Today, the commercial production of the cheese, together with the associated tourist spending, sustains the tiny village. It is a remarkably quaint industry -- special ewes, grazed in a governmentally designated area, produce milk that is turned by just seven producers into Roquefort cheese, a monopoly that was granted to the village by King Charles XI in 1411.

The most interesting aspect was that the cheese makers are all generally located along the one main road that snakes through the tiny hillside settlement. For a guided tour, you walk through the main door, off of the main road, and from the lobby, head directly downstairs into the caves. The village is literally sitting on top of the pile of prehistoric rubble. Underground is a stunningly complex and massive system of chambers, each filled with shelves on which the cheese is aged, having been seeded with mold spores carefully grown on loaves of sourdough bread. Each different cave imparts a distinct flavor to the cheese during the aging process. Sadly, we weren’t allowed to take pictures.(Oops... my finger slipped).

Before heading home, we took a quick detour (and paid 15 Euros in tolls) to pass over the Millau Viaduct, an amazing feat of engineering that spans the Tarn Gorge and is, by some measure, the highest bridge in the world. I first saw the bridge from the air on a flight in to Montpellier and promptly checked The Google to figure out what it was. Having suffered through a lengthy, detailed (in French) tour of the cheese caves, the kids got quite a kick out of driving over the big bridge twice.

So that was the day – down into the dark dank depths of the cheese caves, then flying high across the Tarn on a beautiful marvel of modern technology.
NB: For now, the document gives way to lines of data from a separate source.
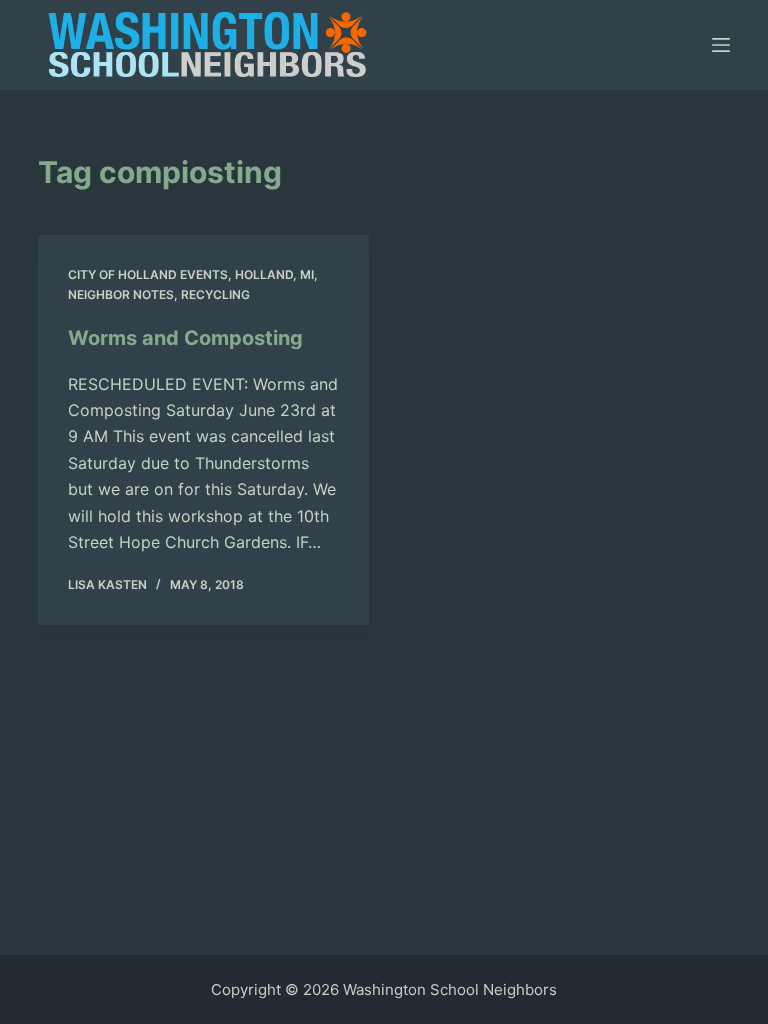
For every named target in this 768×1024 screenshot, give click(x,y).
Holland (264, 274)
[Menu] (721, 45)
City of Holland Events (148, 274)
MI (307, 274)
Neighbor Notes (121, 294)
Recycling (215, 294)
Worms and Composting (185, 338)
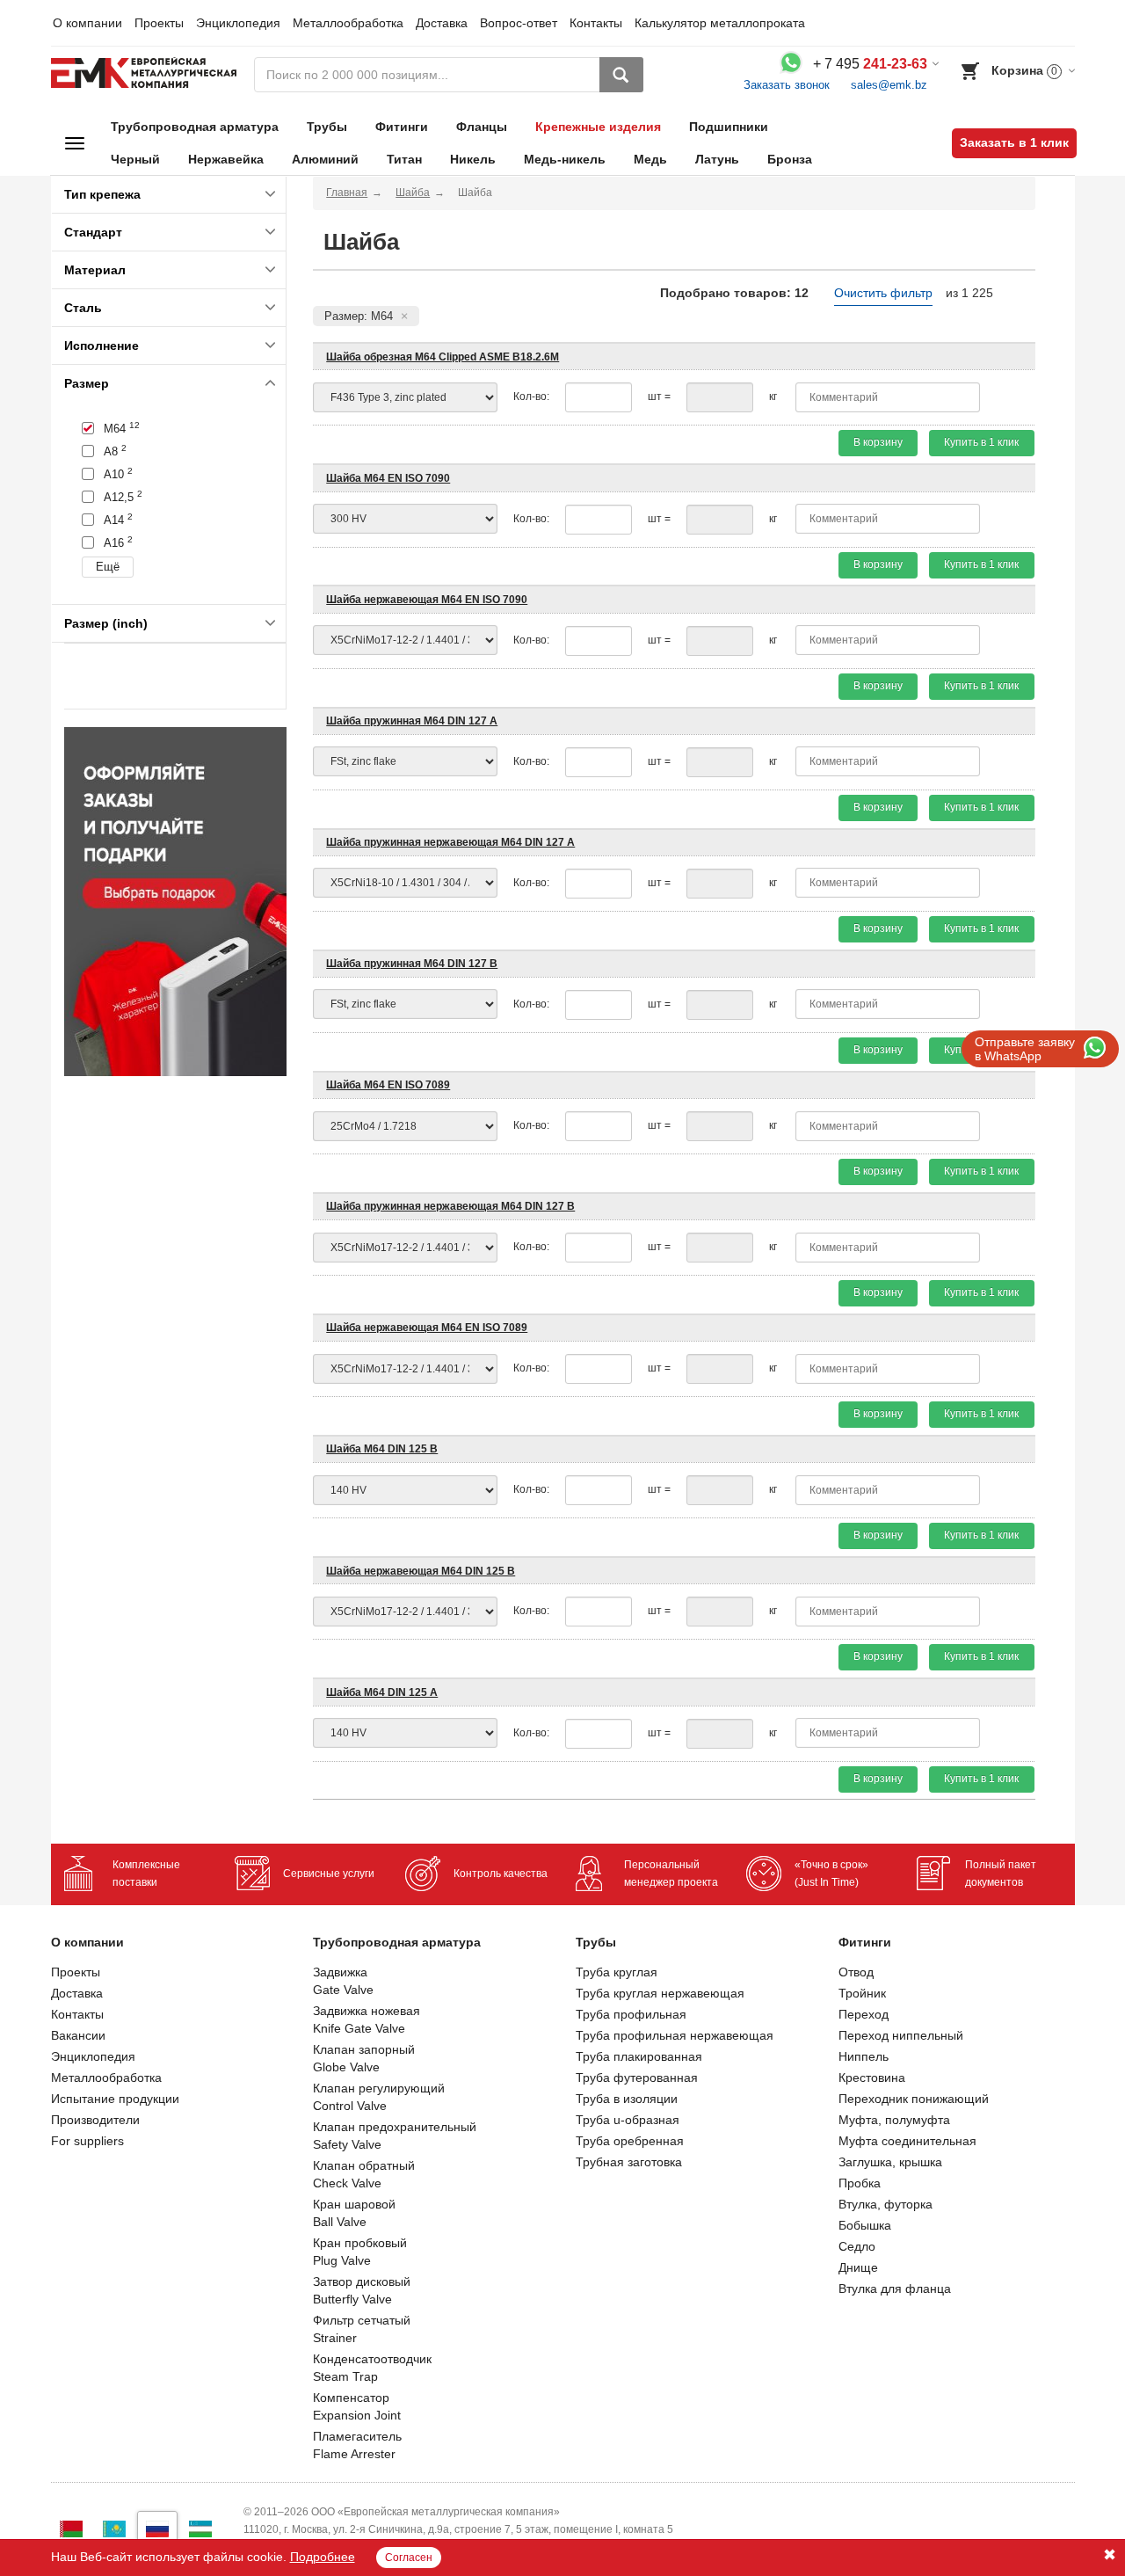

For the next week or more, we cooked with Roquefort about 42 different ways but I think my favorite remains a simple, small, salty morsel on a thin slice of fresh bread. It is… so good. The cheese of Kings, the King of Cheeses. Now... if we could do something about those tariffs....


3 comments:

Jill said...

Song's a perfect match...I've listened to the new CD about 5 times now, SO GOOD...

Slimbo said...

How we gonna get 'em back to the old Cabot Vermont Farm when he's seen Roquefort? Mmmm....cheese.

LD said...

No worries Slimbo... we're missing cheddar so much we broke down and overpaid for a hunk of British cheddar again the other day. Very tasty but not like Vermont!